But while the UK is reportedly set to take the EU to court, which could happen as early as this week according to two Government sources, the bloc has also been taking legal action against Britain.
It came after the UK announced plans to pass a bill which would let Britain unilaterally override sections of the Northern Ireland Protocol, a move EU Vice-Commissioner Maros Sefcovic has called “illegal”.
But according to Sir Iain, the UK is well within its rights to pass this bill.
He said: “In Article 13.8, it makes it clear that the Protocol is not a permanent feature and that it can be changed in whole or in part at any time.
“The most important feature of the Protocol, which trumps everything else, is the support for the existence of the Good Friday Agreement and its continuation in practical times.

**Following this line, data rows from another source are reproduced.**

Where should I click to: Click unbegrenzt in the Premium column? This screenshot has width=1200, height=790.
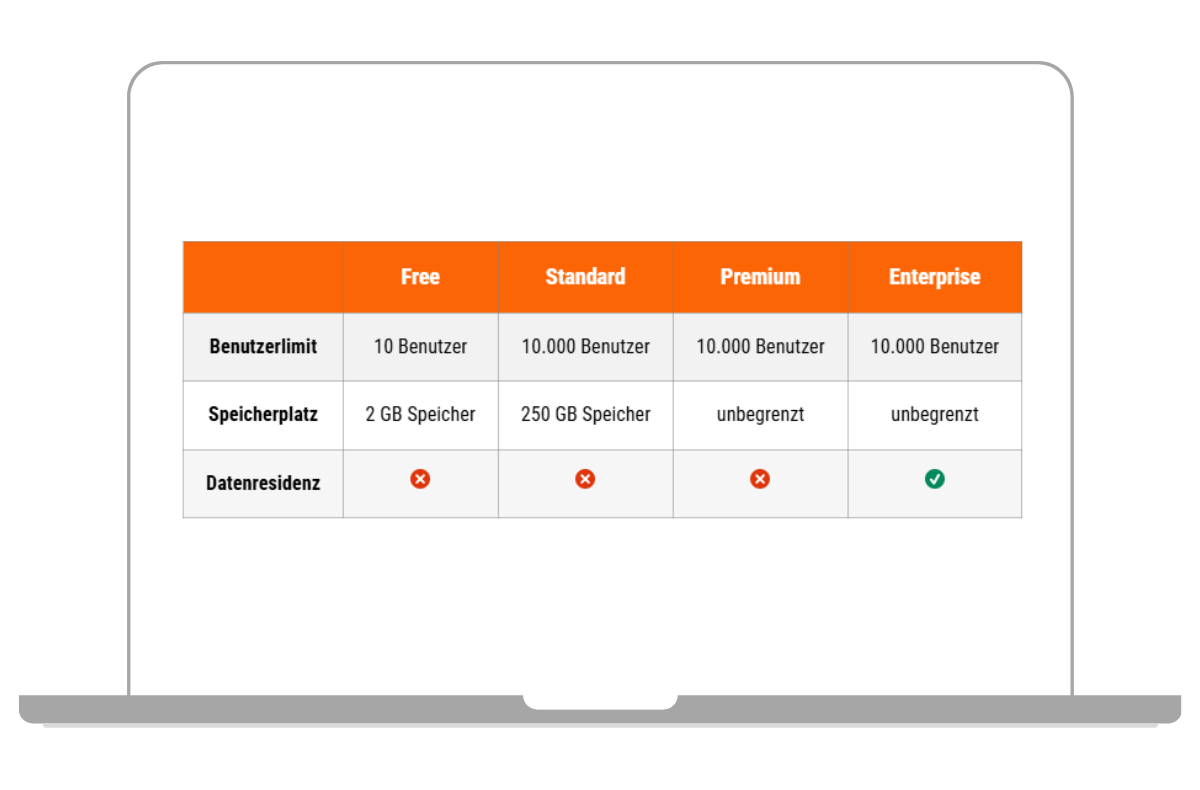click(x=760, y=414)
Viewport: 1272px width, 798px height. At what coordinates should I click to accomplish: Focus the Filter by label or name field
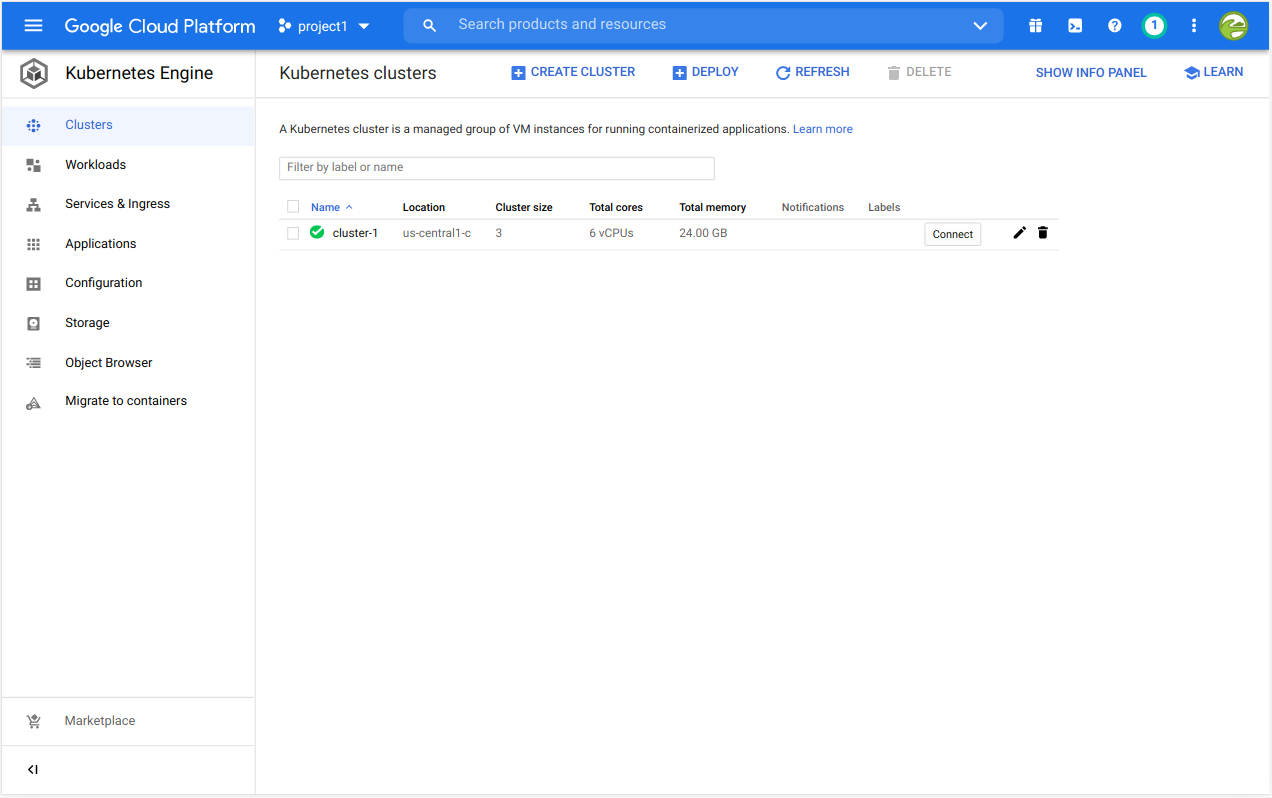click(x=496, y=168)
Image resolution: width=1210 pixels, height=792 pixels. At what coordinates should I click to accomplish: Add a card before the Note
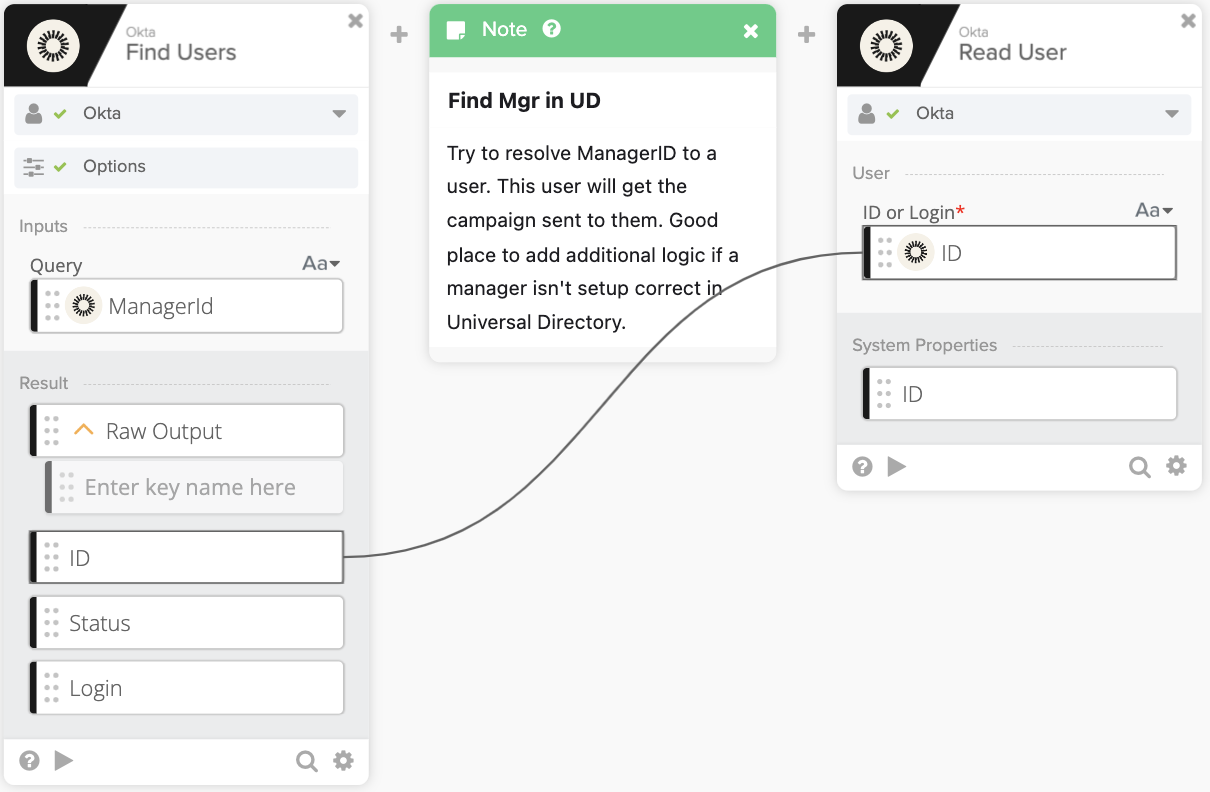399,35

“Because the European Union refuses to enter any discussions about changing the Protocol, even though it is written into the Protocol that it could change, it leaves the Government no other option but to place the Good Friday agreement above the rest of the Protocol and ensure that the Protocol does not damage it, which is what they are doing.”
But according to shadow foreign secretary David Lammy, both sides need to “show more flexibility” to resolve their disagreements over Horizon.
He said: “Instead of continuing the pattern of starting rows with the EU to appeal to their Tory base, the next prime minister should sit down with all parties to ease the tensions and find agreement in the national interest.”